MCB 372 : sequence alignment

Please send your answers per email to gogarten@uconn.edu, or hand in a hardcopy

You should answer the questions in red!

Part 1

In today's class, we will begin by using the multiple alignment programs clustalw and muscle to align some sequences. Both of these programs are installed on the cluster. Try clustalw -help for the command-line options. Typing clustalw will bring up an interactive menu.

Typing muscle will list its command-line options.

9Thermotoga_23S.fna is a set of Thermotoga 23S rRNA genes in FASTA format.

On the cluster, align 9Thermotoga_23S.fna with clustalw: (don't forget to move away from the masternode!)

clustalw 9Thermotoga_23S.fna

Two files are output. 9Thermotoga_23S.aln is the alignment, and 9Thermotoga_23S.dnd is the guide tree.

Now let's align 9Thermotoga_23S.fna with muscle:

muscle -in 9Thermotoga_23S.fna -out 9Thermotoga_23S.muscle

ClustalX can be used to view sequence alignments. You can get it from here. There are both Mac (clustalx-2.0.3-macosx.dmg) and Windows (clustalx-2.0.3-win.msi) versions.

Start ClustalX. From the menu, select File... Load Sequences and the ClustalW alignment (.aln suffix).

Now we are going to compare the ClustalW and Muscle alignments. One way to "improvise" is to load both alignments into ClustalX, so they will both be on the screen - one under the other. A slight complication is that the sequences have the same name (ClustalX requires them to be unique), so let's make a small change to the muscle alignment. From the command-line, type:

sed "s/^>/>muscle/g" 9Thermotoga_23S.muscle > 9Thermotoga_23S.muscle.renamed

This will make a new file with a ".renamed" suffix. In this modified file, containing the Muscle alignment, all the FASTA sequence names will have "muscle" prepended to them. Sed is the UNIX stream editor. Type "man sed" for details. In this case, it is matching a ">" at the beginning of a line ("^" matches the beginning of a line), and replacing it with ">muscle". The "g" means it should make this replacement globally (throughout the entire file).

Now we can add this alignment to the ClustalW alignment we previously loaded into ClustalX. Go back to the ClustalX screen (the ClustalW alignment should be already on the screen), and select File... Append Sequences. Choose the "9Thermotoga_23S.muscle.renamed" alignment.

You should now see both alignments on the screen. Scroll across the screen, through the alignment, and look for any differences (if any).
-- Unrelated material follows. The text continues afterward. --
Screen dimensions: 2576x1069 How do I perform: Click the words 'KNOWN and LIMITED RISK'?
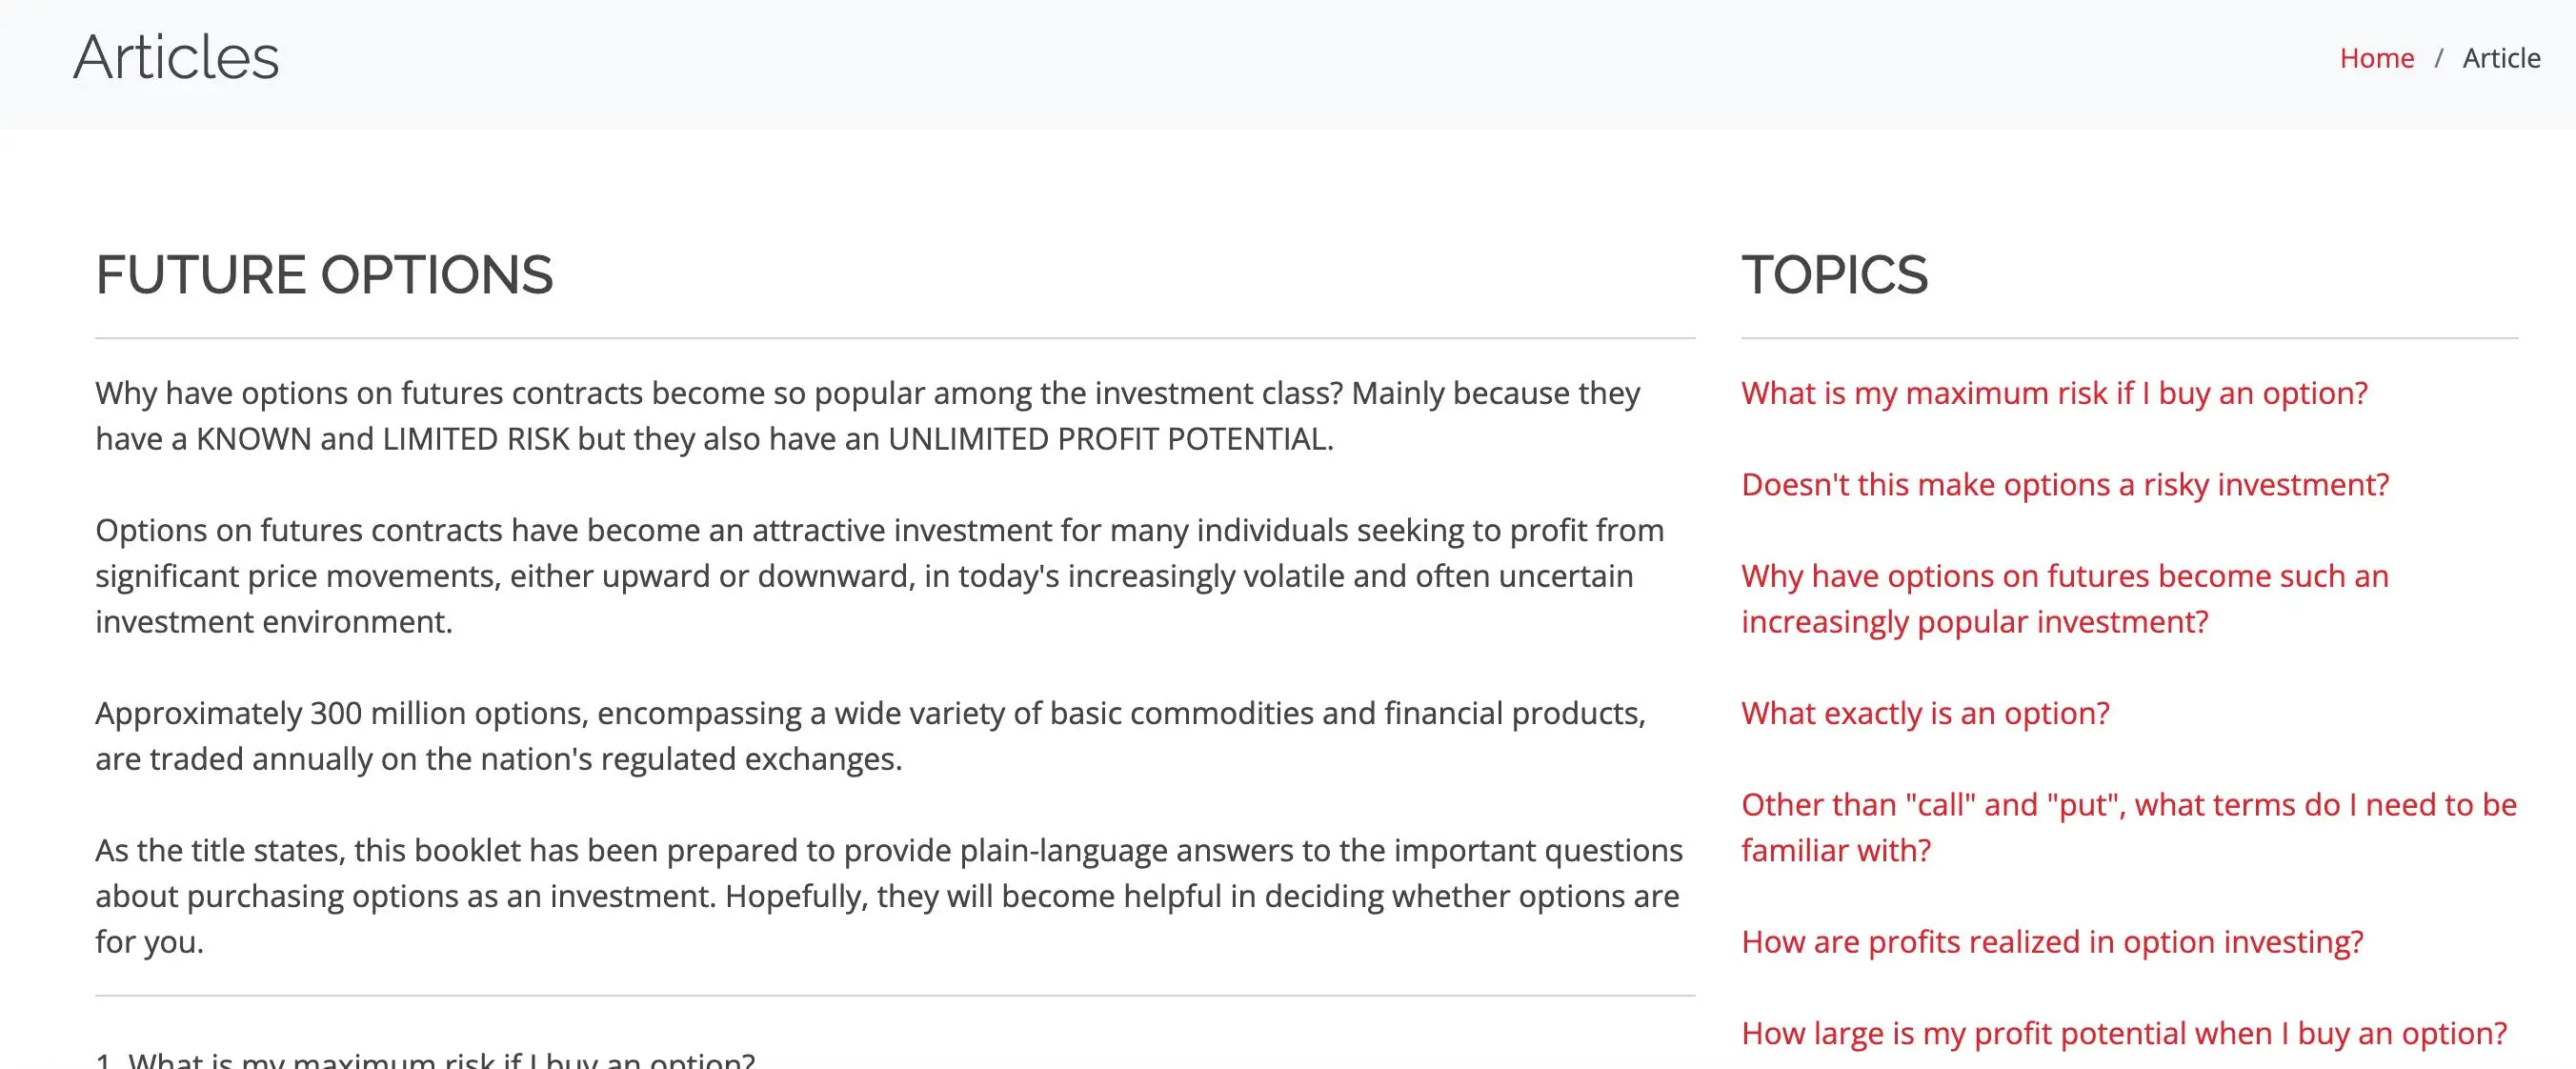point(382,439)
Are there any differences between the alignments these programs generate? If there are differences, then which program appears to be doing a better job of reflecting homologous columns?

Now repeat these steps for 10Thermotoga_23S.fna, which includes an extra sequence. Try to answer the same question for the expanded alignment.

Can you find settings (for clustalw you might want to use the menu driven option that you can invoke using clustalw) that improve the alignment around the self-splicing intron?

Part 2

EMBOSS is installed on the cluster. Here is a list of programs in EMBOSS. Today we will be using pepstats. Click on its entry in the list to see the command line arguments.

Download a genome of your choice from NCBI. Use the blue "F" links (far right of screen) to see the list of files for a given genome. Since we will be using pepstats, be sure to grab the protein sequence ".faa" file(s).

pepstats genome.faa -outfile genome.pepstats

Check the output file generated by pepstats using a text editor.

Use parse_pepstats.pl to extract the isoelectric point for all proteins:

Read through the script. Try to figure out how the program finds the values for the theoretical isoelectric points in the pepstats output.

perl ./parse_pepstats.pl genome.pepstats

parse_pepstats.pl will generate three files, with suffixes ".pI", ".pos_charged", and ".parsed".

Use the ".pI" file (isoelectric points) to construct a histogram. Describe the distribution of isoelectric points in your selected genome.